Bahasa Jawa adalah bahasa yang digunakan penduduk suku bangsa Jawa terutama di beberapa bagian Banten terutama kota Serang, kabupaten Serang, kota Cilegon dan kabupaten Tangerang, Jawa Barat khususnya kawasan Pantai utara terbentang dari pesisir utara Karawang, Subang, Indramayu, kota Cirebon dan kabupaten Cirebon, Yogyakarta, Jawa Tengah & Jawa Timur di Indonesia.

Penduduk Jawa yang berpindah ke Malaysia turut membawa bahasa dan kebudayaan Jawa ke Malaysia, sehingga terdapat kawasan pemukiman mereka yang dikenal dengan nama kampung Jawa, padang Jawa.
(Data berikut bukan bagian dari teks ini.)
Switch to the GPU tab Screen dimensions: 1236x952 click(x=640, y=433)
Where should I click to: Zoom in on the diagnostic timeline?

Di samping itu, masyarakat pengguna Bahasa Jawa juga tersebar di berbagai wilayah Negara Kesatuan Republik Indonesia. Kawasan-kawasan luar Jawa yang didominasi etnis Jawa atau dalam persentase yang cukup signifikan adalah : Lampung (61,9%), Sumatra Utara (32,6%), Jambi (27,6%), Sumatera Selatan (27%). Khusus masyarakat Jawa di Sumatra Utara, mereka merupakan keturunan para kuli kontrak yang dipekerjakan di berbagai wilayah perkebunan tembakau, khususnya di wilayah Deli sehingga kerap disebut sebagai Jawa Deli atau Pujakesuma (Putra Jawa Kelahiran Sumatera). Sedangkan masyarakat Jawa di daerah lain disebarkan melalui program transmigrasi yang diselenggarakan semenjak zaman penjajahan Belanda.
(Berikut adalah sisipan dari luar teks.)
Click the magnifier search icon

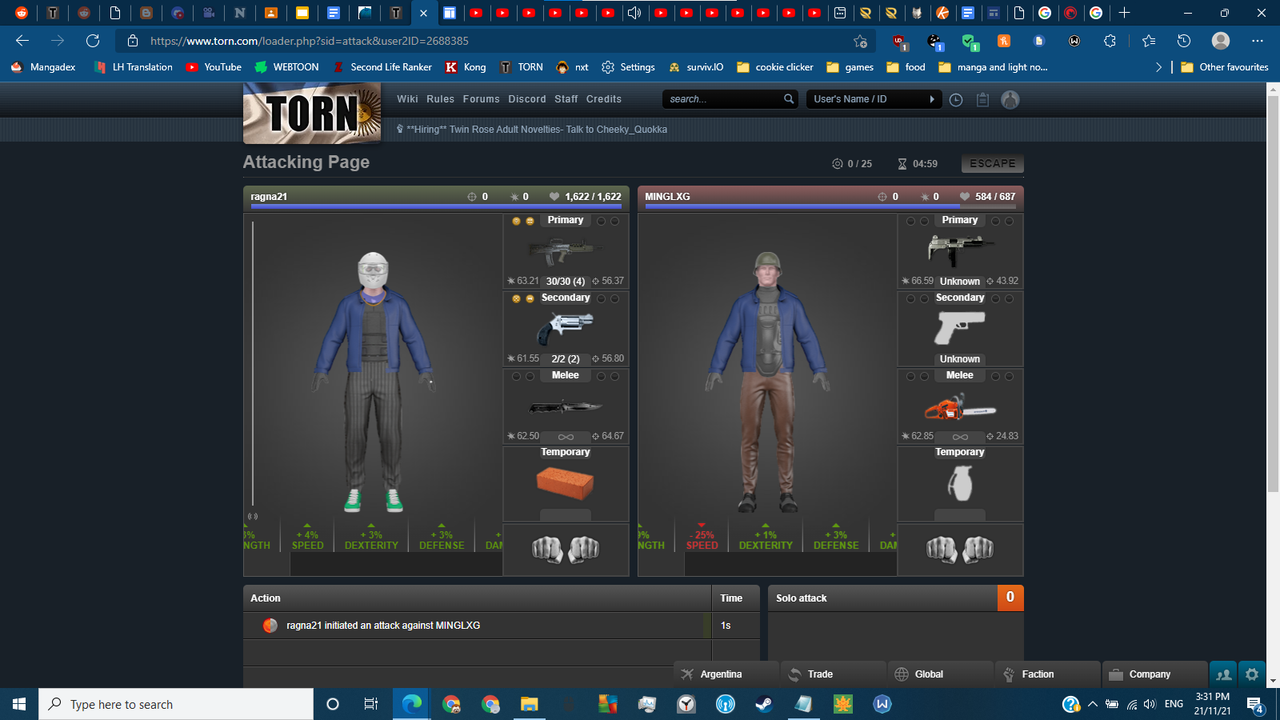pyautogui.click(x=789, y=99)
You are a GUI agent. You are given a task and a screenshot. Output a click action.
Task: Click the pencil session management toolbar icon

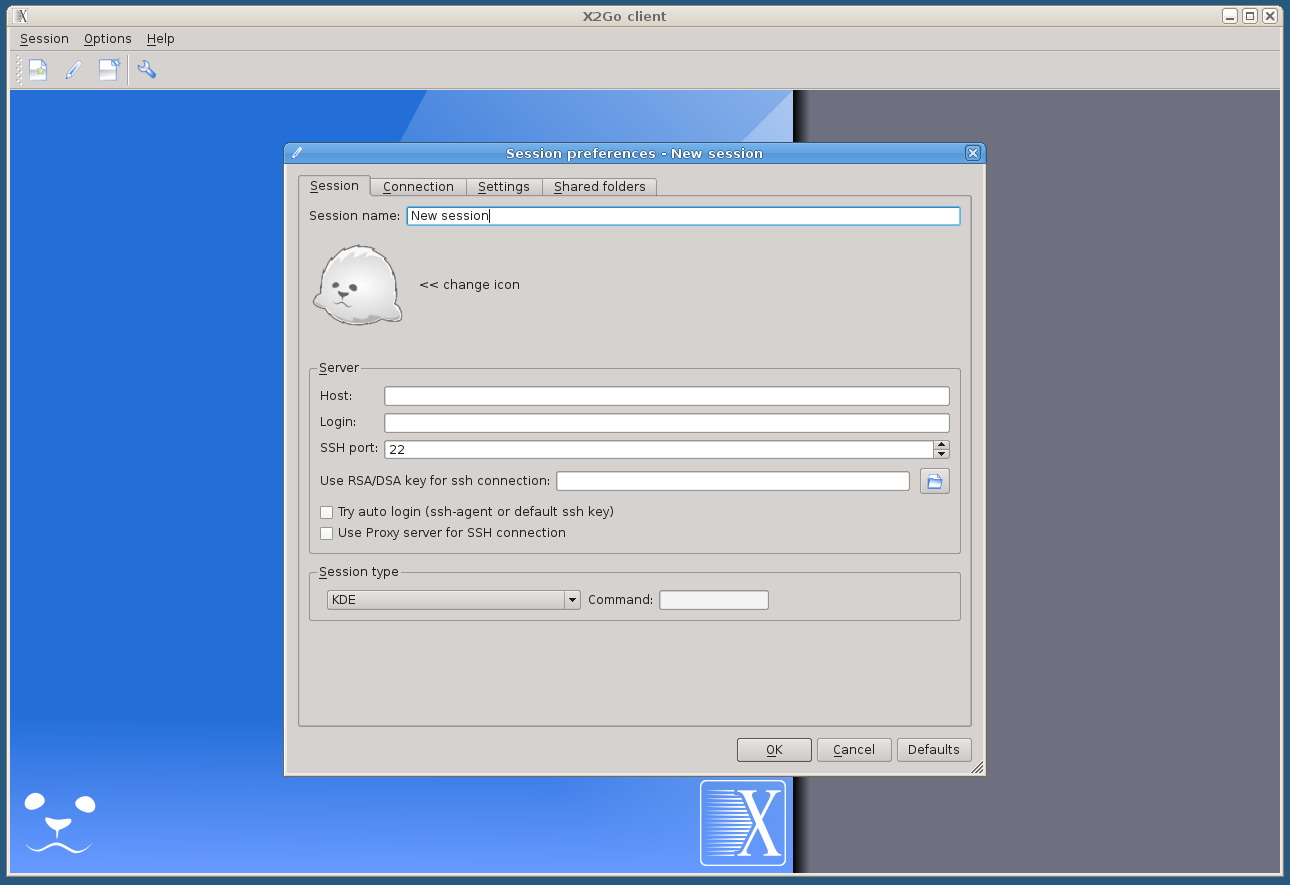click(x=73, y=70)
Selain di kawasan Nusantara, masyarakat Jawa juga ditemukan dalam jumlah besar di Suriname, yang mencapai 15% dari penduduk secara keseluruhan, kemudian di Kaledonia Baru bahkan sampai kawasan Aruba dan Curacao serta Belanda. Sebagian kecil bahkan menyebar ke wilayah Guyana Perancis dan Venezuela. Pengiriman tenaga kerja ke Korea, Hong Kong, serta beberapa negara Timur Tengah juga memperluas wilayah sebar pengguna bahasa ini meskipun belum bisa dipastikan kelestariannya.
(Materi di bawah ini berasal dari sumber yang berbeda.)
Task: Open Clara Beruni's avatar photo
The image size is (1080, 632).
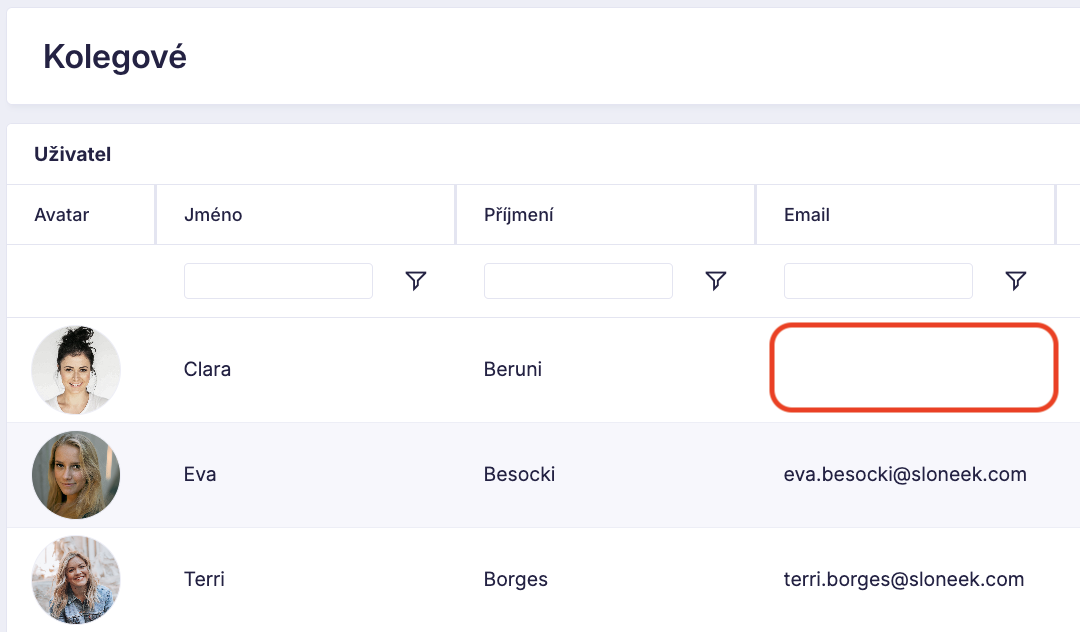Action: click(76, 370)
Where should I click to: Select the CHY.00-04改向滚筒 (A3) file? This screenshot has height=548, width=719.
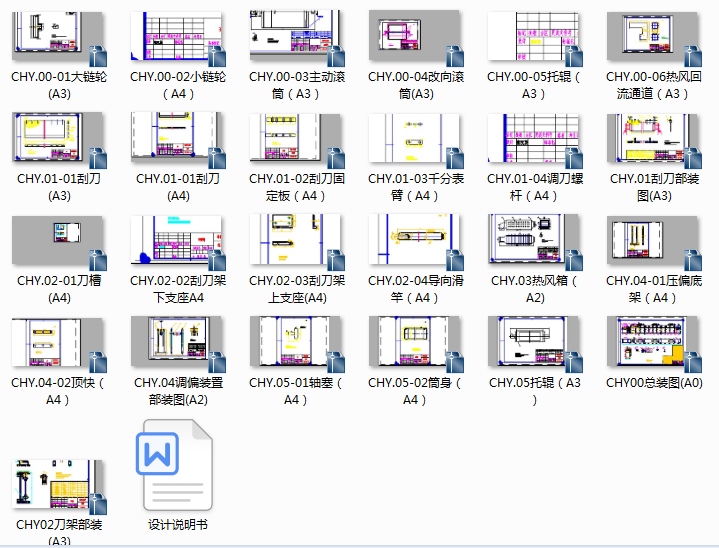coord(416,38)
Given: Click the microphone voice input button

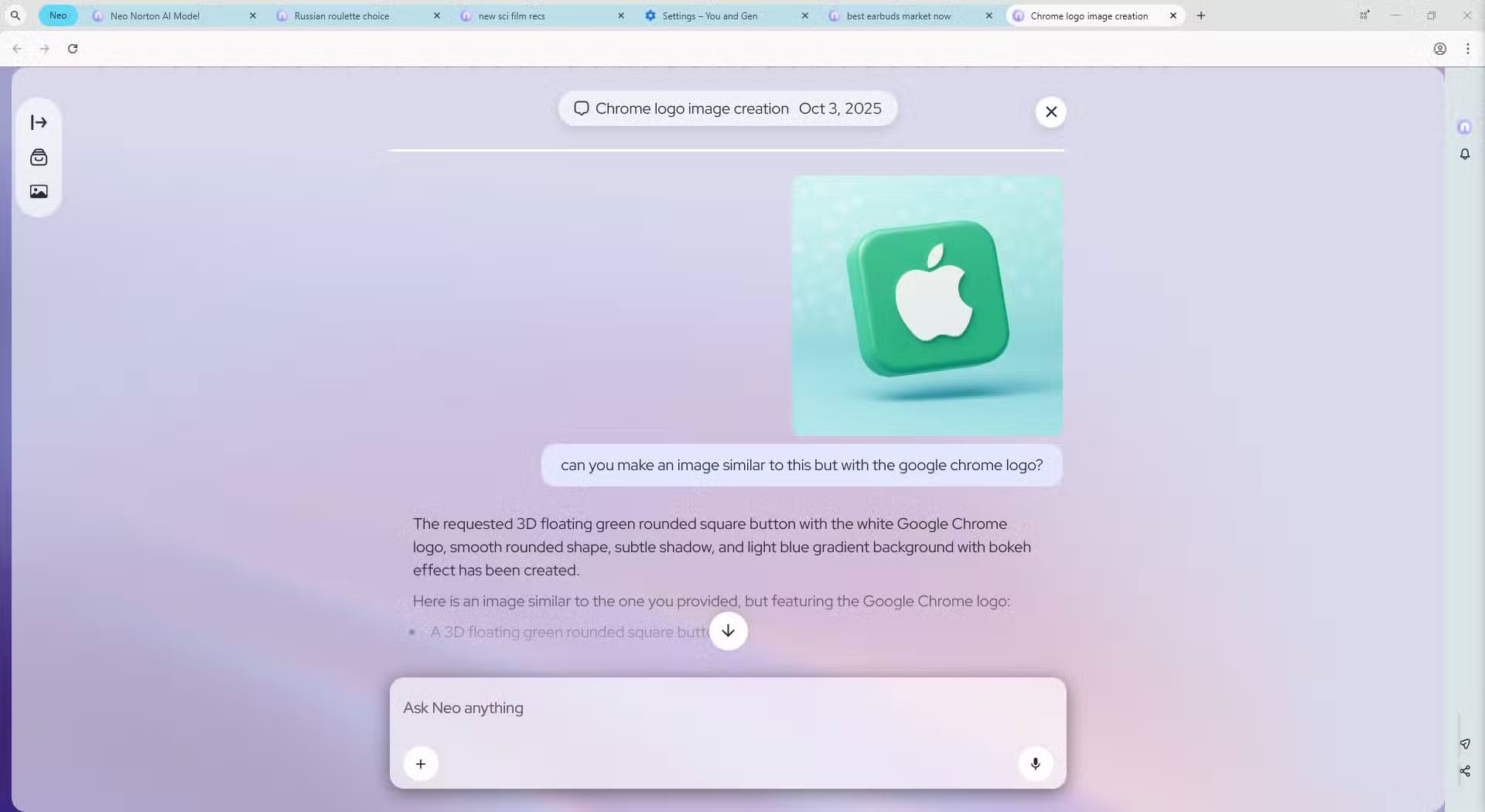Looking at the screenshot, I should pyautogui.click(x=1036, y=764).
Bahasa Jawa adalah bahasa yang membedakan gaya bahasa secara sosial menjadi tiga tingkatan, yaitu: ngoko, madya dan krama. Selain itu dikenal pula apa yang disebut kata-kata honorifik untuk merendahkan diri dan meninggikan lawan bicara. Kata-kata ini disebut kata-kata krama andhap dan krama inggil. Bahasa-bahasa lain yang juga membedakan gaya-gaya bahasa adalah bahasa Sunda, bahasa Madura dan bahasa Bali. Di bawah ini disajikan contoh sebuah kalimat dalam beberapa gaya bahasa yang berbeda-beda ini.
Bahasa Indonesia: “Maaf, saya mau tanya rumah kak Budi itu, di mana?”
Ngoko kasar: “Eh, aku arep takon, omahé Budi kuwi, nèng*ndi?’
Ngoko alus: “Aku nyuwun pirsa, dalemé mas Budi kuwi, nèng endi?”
Ngoko meninggikan diri sendiri: “Aku kersa ndangu, omahé mas Budi kuwi, nèng ndi?”
Madya: “Nuwun sèwu, kula ajeng tanglet, griyané mas Budi niku, teng pundi?”
Madya alus: “Nuwun sèwu, kula ajeng tanglet, dalemé mas Budi niku, teng pundi?”
Krama andhap: “Nuwun sèwu, dalem badhé nyuwun pirsa, dalemipun mas Budi punika, wonten pundi?”
Krama: “Nuwun sewu, kula badhé takèn, griyanipun mas Budi punika, wonten pundi?”
Krama inggil: “Nuwun sewu, kula badhe nyuwun pirsa, dalemipun mas Budi punika, wonten pundi?”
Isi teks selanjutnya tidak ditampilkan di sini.